Amleto, simbolo del dubbio e dell’insicurezza, icona del disagio e dell’inadeguatezza, è risultato, passo dopo passo, il personaggio ideale cui affidare il testimone di questa indagine. Ma l’Amleto di Amleto take away procede anche lui alla rovescia: è un Amleto che preferisce fallire piuttosto che rinunciare, che non si fa molte domande e decide di tuffarsi, di pancia, nelle cose anche quando sa che non gli porteranno nulla di buono. È consapevole ma perdente, un numero nove ma con la maglia dell’Inter e di qualche anno fa, portato alla follia dalla velocità, dalla virtualità e dalla pornografia di questa realtà.
Amleto è in seria difficoltà circa il senso delle cose, travolto da una crisi così generalizzata e profonda che mette a repentaglio storie solide e consolidate come il suo rapporto d’amore con Ofelia e il suo rapporto con il teatro.
«To be o FB, questo è il problema! Chiudere gli occhi e tuffarsi dentro sè e accettarsi per quello che si è, isolandosi da comunity virtuali per guardare da vicino e cercare di capire la realtà in cui si vive? O affannarsi per postare foto in posa tutte belle, senza rughe, seducenti, sorridenti, grazie all’app di photoshop?
Dimostrare ad ogni costo di essere felici mettendo dei ‘mi piaci’ sui profili degli amici.
Pubblicare dei tramonti un bel piatto di spaghetti o gli effetti della pioggia tropicale, sempre tesi anche al mare con un cocktail farsi un selfie perché il mondo sappia, dove sono, con chi sono, e come sto. Apparire, apparire, apparire, bello, figo, number one e sentirsi finalmente invidiato.
To be or fb, this is the question».
Gianfranco Berardi e Gabriella Casolari

«Questo nuovo Amleto take away prosegue sui due filoni cari alla coppia pugliese-emiliana: il discorso del teatro sul teatro (cita irriverente i maestri Cesar Brie, Danio Manfredini e Pippo Delbono) e quello, chiamiamolo, “familiare”. Perché sta tutto lì, da dove si viene e dove si vuole andare, il guscio e la ricerca delle ali. E lo fanno con coraggio e grande autoironia, con stoccate e indietreggiamenti, con rincorse e scudisciate. Sembrano Zampanò e la Masina, l’uno debordante, l’altra saggia.
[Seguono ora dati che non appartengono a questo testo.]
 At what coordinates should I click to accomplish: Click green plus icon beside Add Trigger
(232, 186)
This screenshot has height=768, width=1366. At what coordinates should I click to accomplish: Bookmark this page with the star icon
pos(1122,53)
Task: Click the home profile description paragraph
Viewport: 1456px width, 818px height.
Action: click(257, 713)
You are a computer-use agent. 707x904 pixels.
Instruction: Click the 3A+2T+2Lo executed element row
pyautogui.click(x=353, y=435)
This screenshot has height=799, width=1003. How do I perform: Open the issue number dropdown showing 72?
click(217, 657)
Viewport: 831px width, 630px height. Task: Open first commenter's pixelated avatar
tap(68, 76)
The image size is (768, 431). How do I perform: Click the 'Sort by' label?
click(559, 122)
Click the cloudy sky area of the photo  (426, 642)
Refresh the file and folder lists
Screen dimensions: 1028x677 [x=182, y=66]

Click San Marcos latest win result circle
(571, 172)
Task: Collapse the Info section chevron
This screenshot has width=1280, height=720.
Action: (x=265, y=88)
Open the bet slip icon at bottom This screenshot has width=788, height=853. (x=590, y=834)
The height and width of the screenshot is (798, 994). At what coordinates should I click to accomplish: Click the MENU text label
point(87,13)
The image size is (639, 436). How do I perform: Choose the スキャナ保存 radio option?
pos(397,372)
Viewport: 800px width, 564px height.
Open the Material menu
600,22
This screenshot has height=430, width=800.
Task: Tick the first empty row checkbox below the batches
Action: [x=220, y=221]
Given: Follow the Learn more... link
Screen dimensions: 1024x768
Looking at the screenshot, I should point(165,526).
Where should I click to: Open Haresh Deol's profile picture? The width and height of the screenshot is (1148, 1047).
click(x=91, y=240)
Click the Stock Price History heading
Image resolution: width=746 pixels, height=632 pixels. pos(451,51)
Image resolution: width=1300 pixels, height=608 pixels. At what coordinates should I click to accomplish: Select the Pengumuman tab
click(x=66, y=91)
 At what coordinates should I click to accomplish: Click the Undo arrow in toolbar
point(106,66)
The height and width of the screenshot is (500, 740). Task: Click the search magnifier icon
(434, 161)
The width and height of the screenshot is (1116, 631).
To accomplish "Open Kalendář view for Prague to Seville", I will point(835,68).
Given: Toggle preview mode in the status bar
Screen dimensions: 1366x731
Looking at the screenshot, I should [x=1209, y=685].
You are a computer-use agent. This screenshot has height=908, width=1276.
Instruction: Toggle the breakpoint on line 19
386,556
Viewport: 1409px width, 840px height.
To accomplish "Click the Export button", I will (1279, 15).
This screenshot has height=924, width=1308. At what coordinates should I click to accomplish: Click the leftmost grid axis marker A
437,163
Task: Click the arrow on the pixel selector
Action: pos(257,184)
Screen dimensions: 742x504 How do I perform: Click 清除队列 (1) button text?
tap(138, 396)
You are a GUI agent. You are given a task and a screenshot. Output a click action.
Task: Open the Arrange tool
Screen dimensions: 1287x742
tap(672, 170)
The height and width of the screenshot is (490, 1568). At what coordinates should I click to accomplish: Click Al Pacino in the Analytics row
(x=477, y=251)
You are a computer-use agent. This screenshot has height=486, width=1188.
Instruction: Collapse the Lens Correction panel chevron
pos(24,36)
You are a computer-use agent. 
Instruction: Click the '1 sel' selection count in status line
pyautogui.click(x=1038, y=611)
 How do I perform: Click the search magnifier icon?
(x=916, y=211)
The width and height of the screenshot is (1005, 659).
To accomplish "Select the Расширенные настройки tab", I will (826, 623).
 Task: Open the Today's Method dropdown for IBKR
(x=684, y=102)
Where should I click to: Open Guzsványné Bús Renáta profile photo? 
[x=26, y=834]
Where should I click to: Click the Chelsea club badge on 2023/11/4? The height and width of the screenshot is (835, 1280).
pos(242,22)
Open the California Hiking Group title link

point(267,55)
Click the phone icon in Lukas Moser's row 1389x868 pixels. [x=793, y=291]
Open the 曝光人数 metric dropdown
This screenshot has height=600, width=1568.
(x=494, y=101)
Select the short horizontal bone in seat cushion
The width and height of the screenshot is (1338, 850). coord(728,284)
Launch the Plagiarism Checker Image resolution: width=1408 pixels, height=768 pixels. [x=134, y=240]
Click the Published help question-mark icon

Se Berardi in questo nuovo lavoro è il front man, la Casolari è, più che il servo di scena che movimenta luci e oggetti, il regista kantoriano che aziona i dispositivi, dà le pause, direziona sguardi e parentesi, suggerisce con piccoli tocchi. Il duo collima, il duetto funziona, amalgamato dagli anni, ben impastato. Nelle loro parole c’è una densa ferocia tenera e una candida delicatezza crudele, Berardi, tarantolato, fisico e muscolare, carnale e tattile, distruttivo e passionale, ti sbatte in faccia le cose, senza pentimenti, senza false ipocrisie, senza tanti giri di parole, va dritto al punto, al sodo, al cuore, colpisce al fegato, senza pietà».